Do Dogs Have Tonsils?
One of the many things in which raising a dog resembles raising a kid is that dog, too can get tonsillitis.
It’s because, just like us, they have tonsils – one on each side of the throat, located in small pouches at the back.
Your dog’s tonsils are part of their lymphatic system and are similar to lymph nodes in that they’re also there to fight infection.
When they’re fighting an infection, they in turn also get infected and become swollen and red. They also bulge out of their pouches, and they become easily seen in the back of the throat.
This inflammation of tonsils in dogs is called tonsillitis.
Tonsillitis in Dogs
Tonsillitis in dogs is an inflammation of their tonsils, and it tends to be more common in dogs of smaller breeds.

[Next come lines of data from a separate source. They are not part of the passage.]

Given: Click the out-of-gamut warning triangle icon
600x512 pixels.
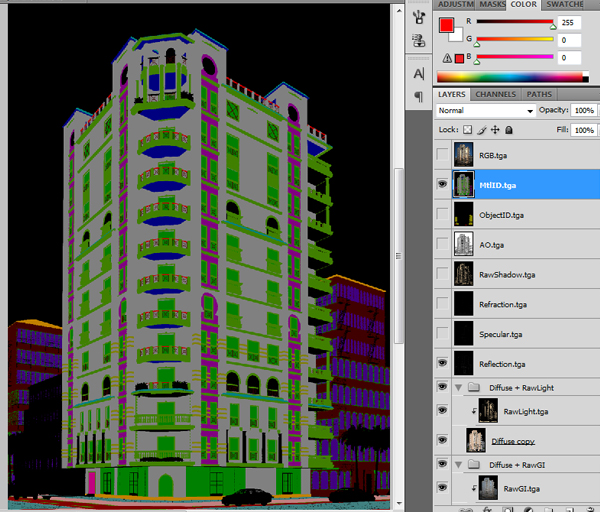Looking at the screenshot, I should click(x=445, y=58).
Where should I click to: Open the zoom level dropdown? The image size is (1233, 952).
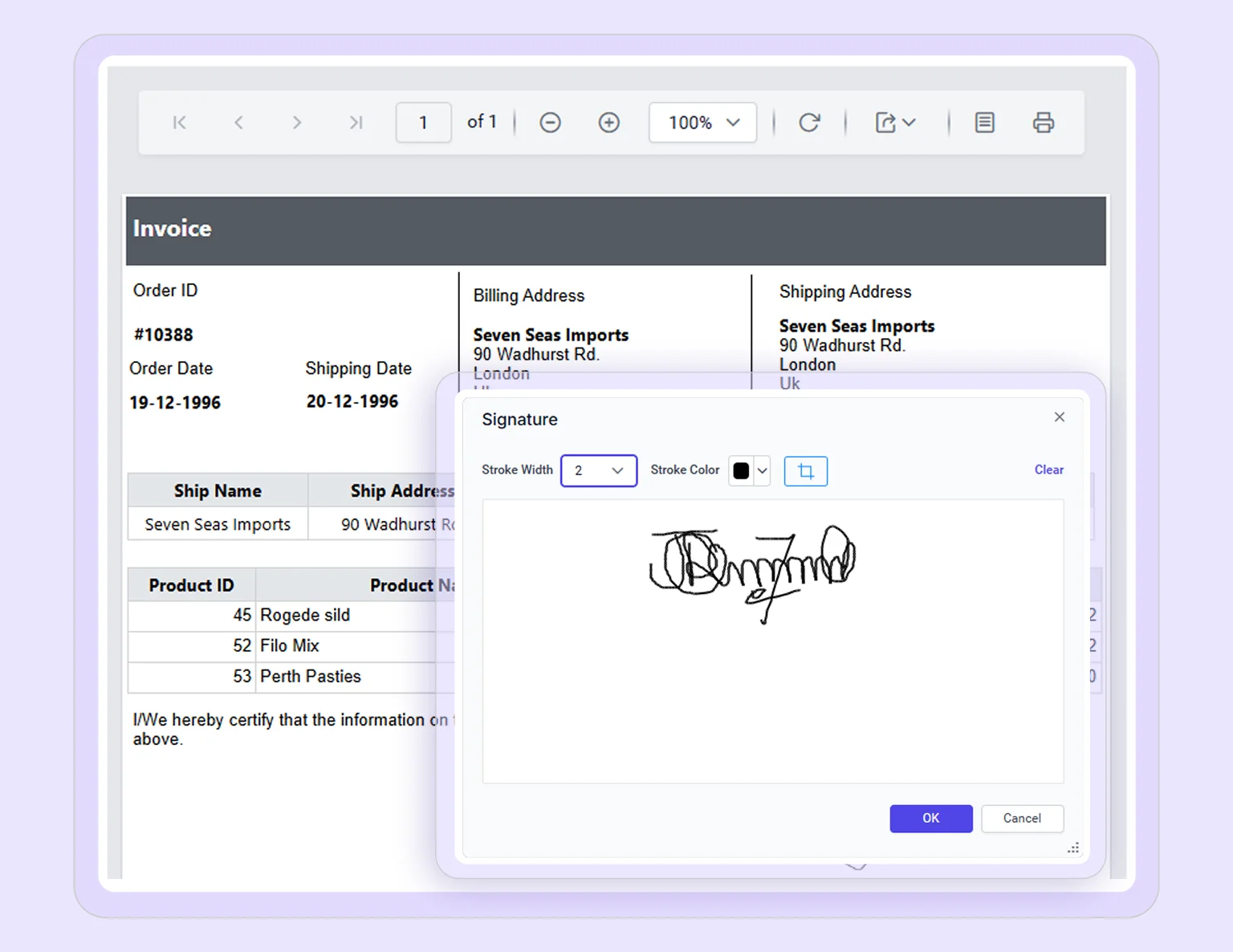coord(702,122)
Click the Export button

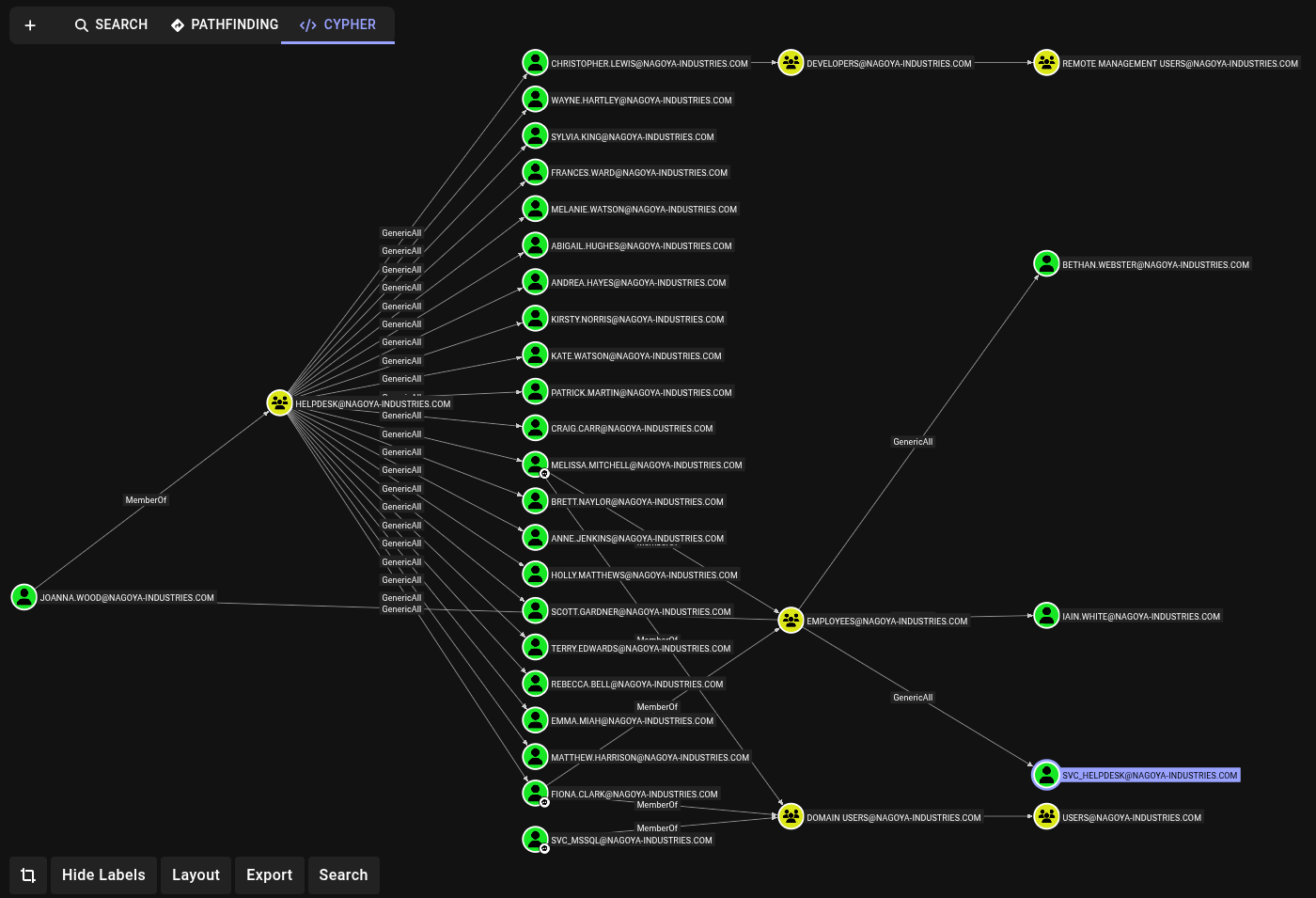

Most of the time, tonsillitis is caused by another condition that could be affecting your dog. Primary tonsillitis is possible but rare, but it mostly, as we’ve explained above, affects small breed dogs.
Smaller breed dogs, namely ones who are brachycephalic (ones who have a flat face and short snout), could develop chronic tonsillitis, meaning the condition hits them repeatedly.
Symptoms of Tonsillitis in Dogs
Much like how when we get tonsillitis, a dog’s tonsils could enlarge to a painful level, which might get them to gag.
You might even notice that gag is followed by a short, light cough and even a noticeable mucus secretion.
But most of the time, there aren’t many clear signs that your dog specifically has tonsillitis.
Most frequently, you might notice your dog has a poor appetite due to the pain he could experience while swallowing.
There might also be increased salivation or he could be frequently licking his lips.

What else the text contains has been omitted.